Whether you are an experienced salesperson or just beginning, the most threatening element in the sales situation is often the looming fear of being rejected.

Part of your success clearly depends on your style of selling, but perhaps more important is how you handle the day-to-day rejection you encounter. It can take many prospecting calls to secure a new customer.

Ross Perot was quoted in a U.S. News and World Report article as saying it took him 68 sales calls before he made his first successful sale for EDS back in 1962. How you deal with the failure or rejection may say more for your success than any selling techniques you learn.

Many salespeople leave the profession each year because of their inability to cope with the sense of rejection they experience.

True, they feel disappointment if they fail to close, but successful salespeople focus in on the sense of accomplishment they feel when they do close a sale.

To keep from being overwhelmed by the disappointment, accept the fact that rejection exists, see it for what it really is, and never make the mistake of allowing it to serve as a measure of your own self-worth.

The critical question is, how much rejection can you experience before even you begin to take it personally.

Walt Disney went broke seven times and had a nervous breakdown before he got Disneyland off the ground. Thomas Edison failed many thousands of times in his attempts to invent the electric light bulb. When a reporter asked him how it felt to be a failure, he replied, “You don’t understand, I’ve never failed once. I have just found several thousand ways not to make an electric light bulb.”

You cannot afford to indulge in self-pity. Don’t allow anyone else to make you feel inferior. Here are six positive solutions for living and dealing with your own feelings of rejection:

• Remind yourself of the difference between self-worth and performance. Never equate your worth as a human being with your success or failure as a salesperson.

• Engage in positive self-talk. Separate your ego from the sale. The prospect is not attacking you personally. Say to yourself, “This prospect doesn’t really know me; the refusal to buy cannot have anything to do with me as a person.” If you do not take the rejection personally, then you are not upset. You might even laugh about it. Rejection of your offering is a fact of life in sales.

• Do not automatically assume that you are the problem.

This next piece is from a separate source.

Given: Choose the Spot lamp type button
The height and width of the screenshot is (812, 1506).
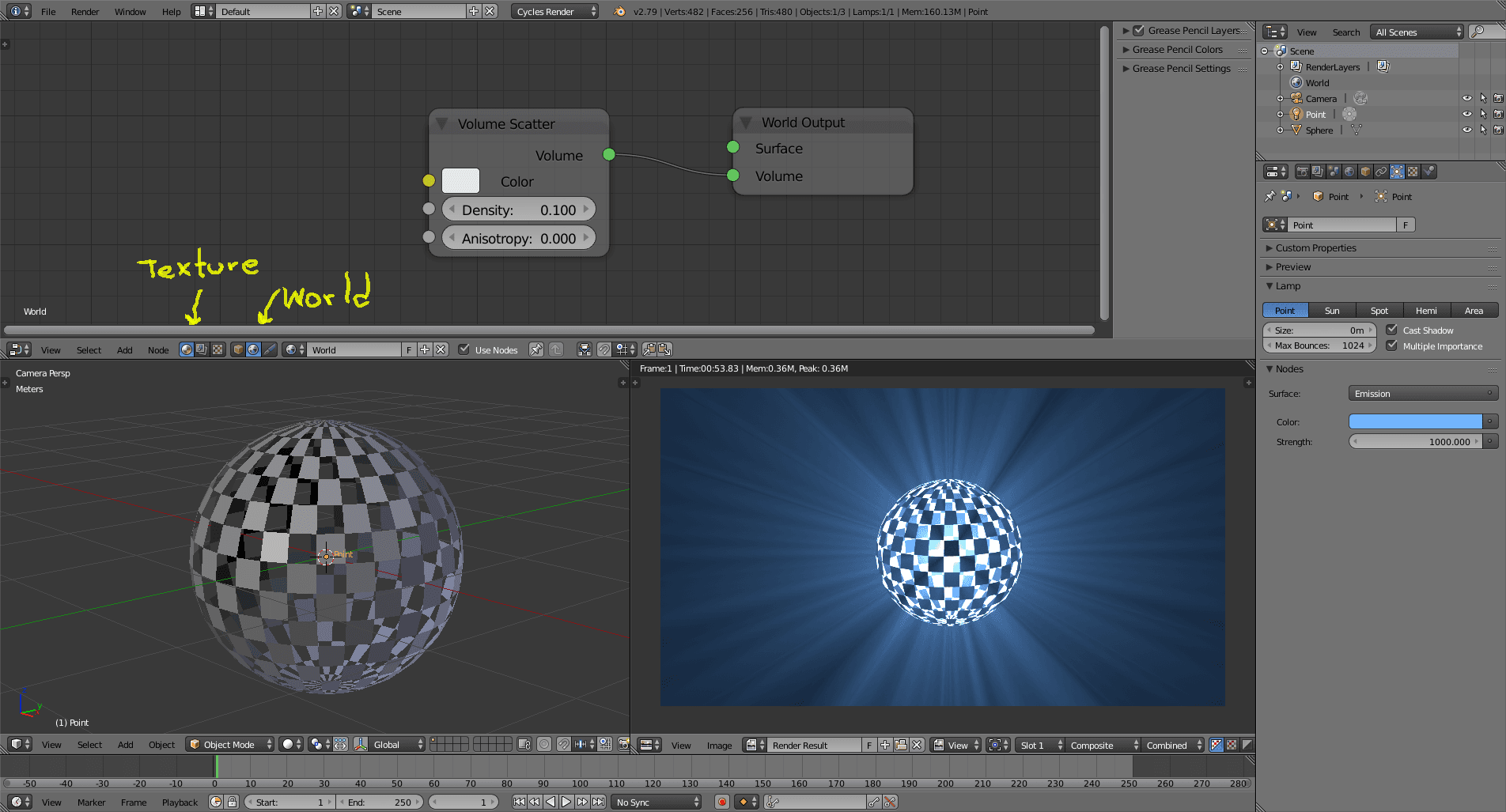Looking at the screenshot, I should [1379, 310].
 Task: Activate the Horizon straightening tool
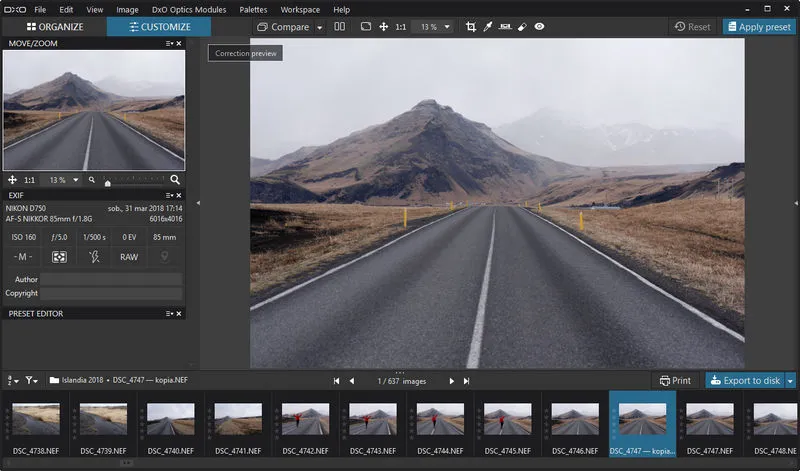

The prospect may be an intimidating, self-serving individual with some deep personal problems that cause the behavior you see. The prospect may just be having a bad day or may be like that all the time.

• Generate additional prospecting activity. Then when some people reject your product/ service, simply look in your prospect file at the 200 Class ‘‘A’ prospects on whom you can still call. The more prospects you have, the better you feel.

• Positively anticipate rejection and it will not overwhelm you. Expect, but don’t create it. Think in advance what your response to rejection will be. Remember the words of Eleanor Roosevelt, “No one can make you feel inferior without your permission.”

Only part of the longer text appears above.